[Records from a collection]
══════

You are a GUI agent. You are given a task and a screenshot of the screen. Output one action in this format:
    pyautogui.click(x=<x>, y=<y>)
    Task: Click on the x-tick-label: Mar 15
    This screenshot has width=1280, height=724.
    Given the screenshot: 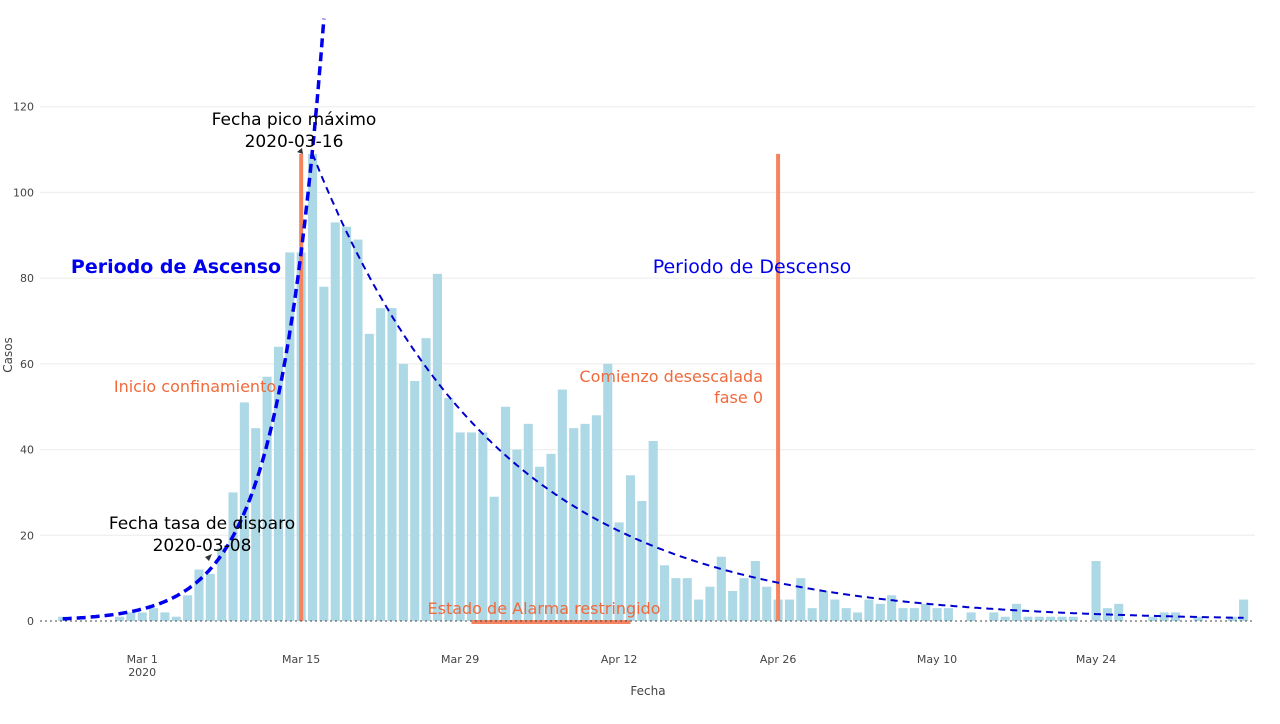 What is the action you would take?
    pyautogui.click(x=301, y=660)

══════

Copy the lines from the first one through the line containing "This screenshot has", swapping "GUI agent" for "desktop agent" and leaving everything else untouched.

▶ Written solution
You are a desktop agent. You are given a task and a screenshot of the screen. Output one action in this format:
    pyautogui.click(x=<x>, y=<y>)
    Task: Click on the x-tick-label: Mar 15
    This screenshot has width=1280, height=724.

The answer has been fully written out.